Charlotte Hodes exhibition
A new exhibition at London’s Marlborough Fine Arts showcases Charlotte Hodes’ latest body of work (1 December – 1 January)
Working in conjunction with a ceramist, Hodes makes elaborately decorated, richly coloured ceramic vessels. Originally inspired by the Sevres porcelain at the Wallace Collection, from a distance they look fairly conventional, but as you get closer you see that the surface decoration is made up of an eclectic, highly contemporary mix of historical motifs and patterns.
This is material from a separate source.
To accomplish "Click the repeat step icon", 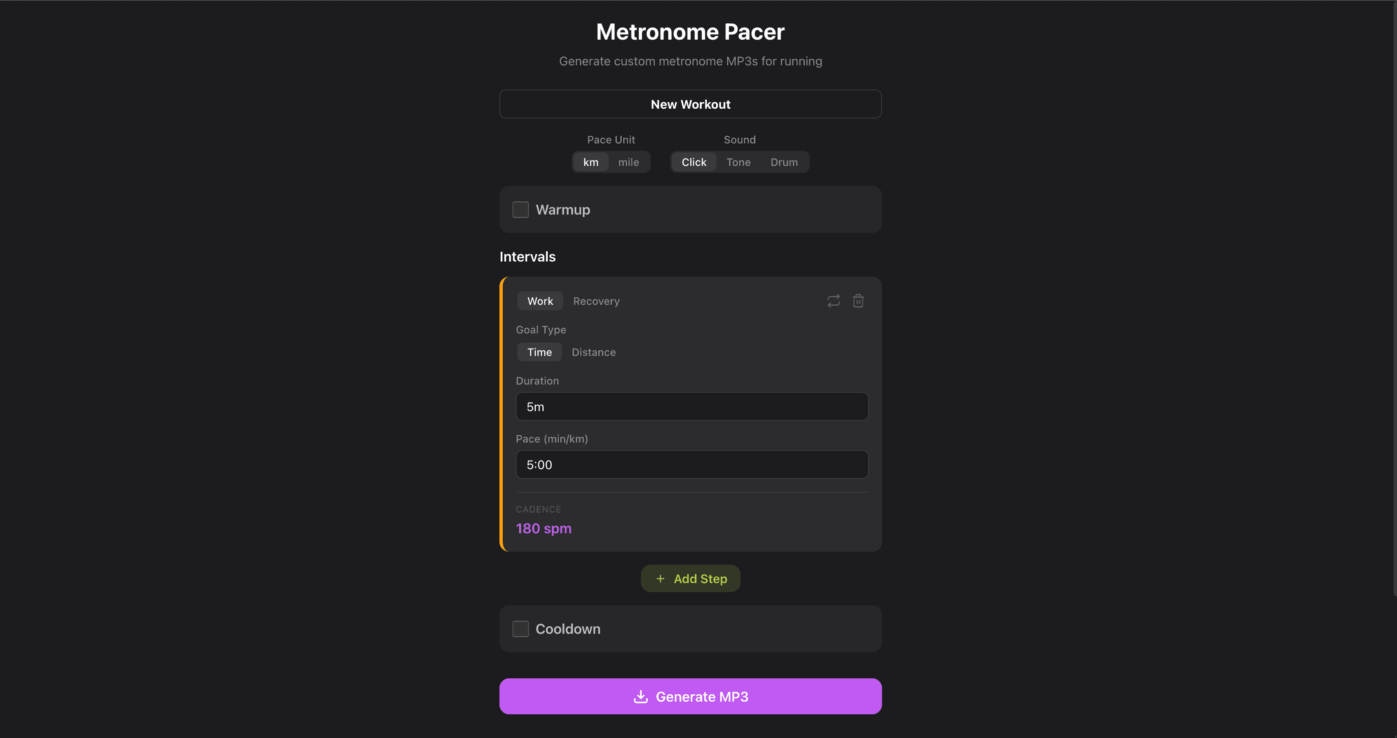I will 834,300.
Similarly the vessel shapes, you realise that they are not direct copies of 18th-century pots but a carefully thought-up amalgam of these traditional forms. ‘They’re made up of three interchangeable units as my work is led by collage and I wanted to have that same fragmentation in the vessel’s shape – I wanted them to jar a bit,’ she explains.
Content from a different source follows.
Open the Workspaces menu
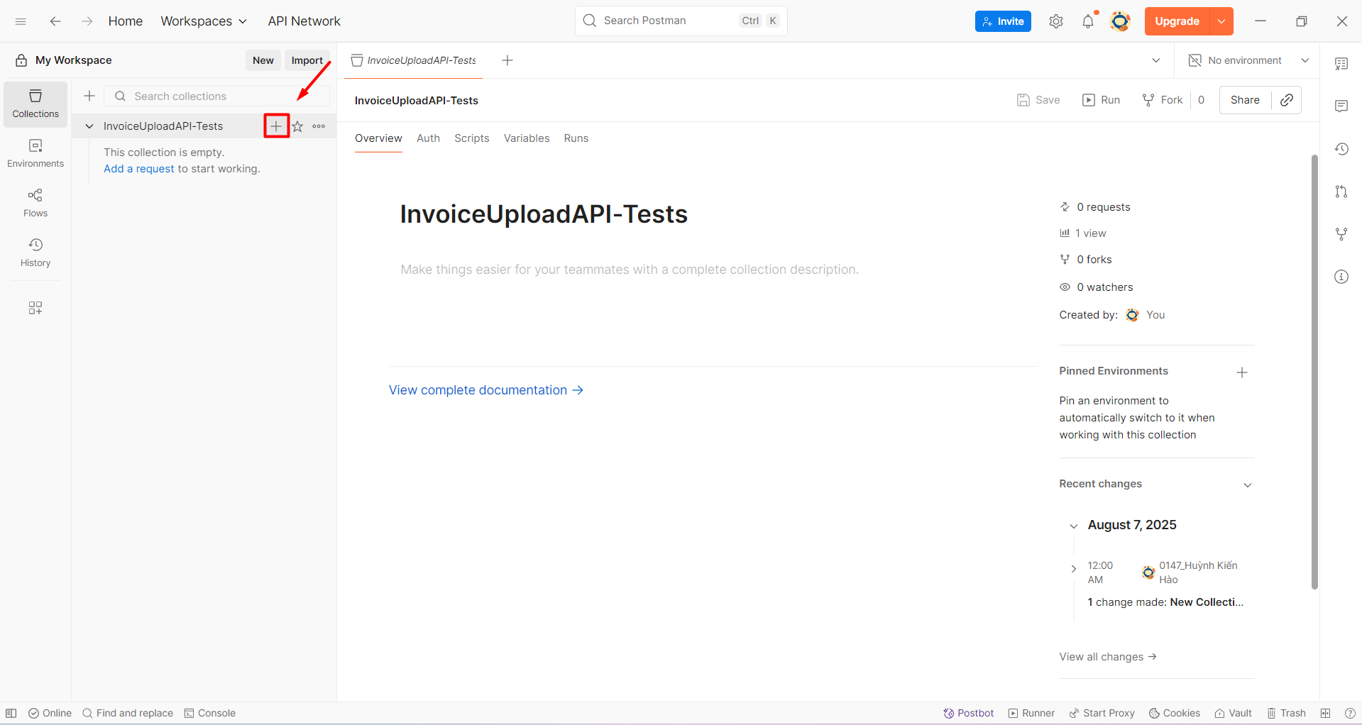 (204, 21)
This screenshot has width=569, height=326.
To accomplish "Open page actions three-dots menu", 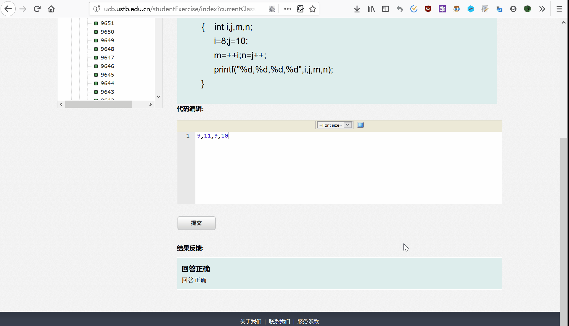I will tap(287, 9).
Hodes, who trained as an artist, winning the Jerwood Drawing Prize in 2006, uses the vessel surface as a blank canvas, applying her pet images – female nudes, historical figures, skirt shapes, drapery and sprig patterns – in layers onto the clay. She works the surface using a variety of techniques including directly painting coloured slips, paper stencils, silk-screen and digital transfers, enamels and gilding to create a rich layer of pattern, full of historical references and contemporary juxtapositions.